> [INSTRUCTIONS FOR THE TASK] Check every line below for the string "will", and copy the lines that contain it.

> [Data entries]
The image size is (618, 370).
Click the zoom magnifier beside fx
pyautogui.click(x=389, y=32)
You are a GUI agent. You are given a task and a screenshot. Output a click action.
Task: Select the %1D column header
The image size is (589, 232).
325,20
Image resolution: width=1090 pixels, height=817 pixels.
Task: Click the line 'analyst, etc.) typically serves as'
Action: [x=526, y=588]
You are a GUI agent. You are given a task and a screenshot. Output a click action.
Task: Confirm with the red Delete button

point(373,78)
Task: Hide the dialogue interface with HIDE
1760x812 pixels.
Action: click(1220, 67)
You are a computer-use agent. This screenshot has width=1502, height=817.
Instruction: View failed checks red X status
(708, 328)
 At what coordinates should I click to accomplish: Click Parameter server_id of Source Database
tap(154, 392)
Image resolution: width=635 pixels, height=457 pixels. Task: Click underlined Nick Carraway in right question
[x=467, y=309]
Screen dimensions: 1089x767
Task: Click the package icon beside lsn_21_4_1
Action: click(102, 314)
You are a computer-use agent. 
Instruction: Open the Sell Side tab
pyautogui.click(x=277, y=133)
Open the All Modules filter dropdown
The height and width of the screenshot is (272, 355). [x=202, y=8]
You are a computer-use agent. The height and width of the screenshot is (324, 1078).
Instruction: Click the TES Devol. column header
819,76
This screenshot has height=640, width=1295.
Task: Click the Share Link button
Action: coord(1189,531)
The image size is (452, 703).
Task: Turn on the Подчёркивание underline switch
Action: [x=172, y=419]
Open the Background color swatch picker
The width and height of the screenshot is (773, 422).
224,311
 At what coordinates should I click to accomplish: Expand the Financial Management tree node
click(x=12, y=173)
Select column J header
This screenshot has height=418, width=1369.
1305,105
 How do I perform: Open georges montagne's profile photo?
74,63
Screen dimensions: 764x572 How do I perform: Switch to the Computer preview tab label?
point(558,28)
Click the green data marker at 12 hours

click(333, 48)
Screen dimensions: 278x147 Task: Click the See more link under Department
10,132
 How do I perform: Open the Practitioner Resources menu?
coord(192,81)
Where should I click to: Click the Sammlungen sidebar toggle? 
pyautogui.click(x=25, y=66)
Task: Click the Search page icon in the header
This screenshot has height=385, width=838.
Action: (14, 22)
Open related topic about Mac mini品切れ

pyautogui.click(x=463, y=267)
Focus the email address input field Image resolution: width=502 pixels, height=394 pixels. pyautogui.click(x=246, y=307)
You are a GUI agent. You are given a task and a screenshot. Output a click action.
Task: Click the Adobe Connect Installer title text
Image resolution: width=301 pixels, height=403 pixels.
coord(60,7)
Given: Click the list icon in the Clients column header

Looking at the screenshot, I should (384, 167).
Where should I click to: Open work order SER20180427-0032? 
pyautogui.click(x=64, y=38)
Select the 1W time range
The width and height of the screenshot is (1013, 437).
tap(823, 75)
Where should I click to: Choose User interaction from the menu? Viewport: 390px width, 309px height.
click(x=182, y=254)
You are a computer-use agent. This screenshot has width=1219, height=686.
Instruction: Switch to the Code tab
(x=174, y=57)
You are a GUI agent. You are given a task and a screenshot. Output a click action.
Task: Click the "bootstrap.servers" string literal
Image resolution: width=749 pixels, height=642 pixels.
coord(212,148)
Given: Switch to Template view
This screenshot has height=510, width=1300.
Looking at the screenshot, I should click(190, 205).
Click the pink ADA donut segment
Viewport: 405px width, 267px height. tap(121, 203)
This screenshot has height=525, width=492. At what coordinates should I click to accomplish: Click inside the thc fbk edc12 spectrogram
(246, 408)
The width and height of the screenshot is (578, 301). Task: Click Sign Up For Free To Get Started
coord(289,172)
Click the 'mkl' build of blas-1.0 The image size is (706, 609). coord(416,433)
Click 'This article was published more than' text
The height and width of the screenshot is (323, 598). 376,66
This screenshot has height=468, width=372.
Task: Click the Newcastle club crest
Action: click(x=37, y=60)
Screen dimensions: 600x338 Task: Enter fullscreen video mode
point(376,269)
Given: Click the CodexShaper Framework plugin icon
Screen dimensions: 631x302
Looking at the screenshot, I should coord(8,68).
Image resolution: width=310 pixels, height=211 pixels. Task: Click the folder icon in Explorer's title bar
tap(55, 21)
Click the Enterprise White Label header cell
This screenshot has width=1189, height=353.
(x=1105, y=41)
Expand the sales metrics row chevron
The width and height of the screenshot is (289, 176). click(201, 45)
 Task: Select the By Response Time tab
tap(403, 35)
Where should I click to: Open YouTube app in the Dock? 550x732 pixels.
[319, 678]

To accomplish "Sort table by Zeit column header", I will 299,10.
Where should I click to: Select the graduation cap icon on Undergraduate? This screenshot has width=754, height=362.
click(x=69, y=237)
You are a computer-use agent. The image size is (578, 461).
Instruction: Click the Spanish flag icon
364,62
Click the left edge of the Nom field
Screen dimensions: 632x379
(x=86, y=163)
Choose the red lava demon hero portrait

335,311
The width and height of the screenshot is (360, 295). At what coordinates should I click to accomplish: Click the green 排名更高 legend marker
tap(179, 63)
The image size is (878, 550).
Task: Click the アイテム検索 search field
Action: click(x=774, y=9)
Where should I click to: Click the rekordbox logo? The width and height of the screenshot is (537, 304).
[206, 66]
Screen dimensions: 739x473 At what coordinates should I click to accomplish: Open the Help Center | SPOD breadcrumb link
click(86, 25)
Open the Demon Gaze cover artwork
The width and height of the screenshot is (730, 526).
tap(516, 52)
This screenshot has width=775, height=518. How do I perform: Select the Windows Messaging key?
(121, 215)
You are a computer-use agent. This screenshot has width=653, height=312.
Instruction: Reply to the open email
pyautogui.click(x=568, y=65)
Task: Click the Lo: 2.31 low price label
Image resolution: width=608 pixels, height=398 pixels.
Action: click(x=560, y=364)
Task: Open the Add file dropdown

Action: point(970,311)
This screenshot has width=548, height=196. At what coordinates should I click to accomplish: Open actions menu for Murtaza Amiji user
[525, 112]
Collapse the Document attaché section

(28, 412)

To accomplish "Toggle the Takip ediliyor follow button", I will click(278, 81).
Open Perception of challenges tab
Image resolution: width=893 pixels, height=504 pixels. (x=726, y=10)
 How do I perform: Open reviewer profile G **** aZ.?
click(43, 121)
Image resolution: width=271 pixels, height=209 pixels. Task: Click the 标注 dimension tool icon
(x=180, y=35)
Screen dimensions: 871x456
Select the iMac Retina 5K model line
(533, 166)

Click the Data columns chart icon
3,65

> [TASK SOLUTION]
To accomplish "Sort table by Zeit column header", I will 299,10.
To accomplish "Toggle the Takip ediliyor follow button", I will click(278, 81).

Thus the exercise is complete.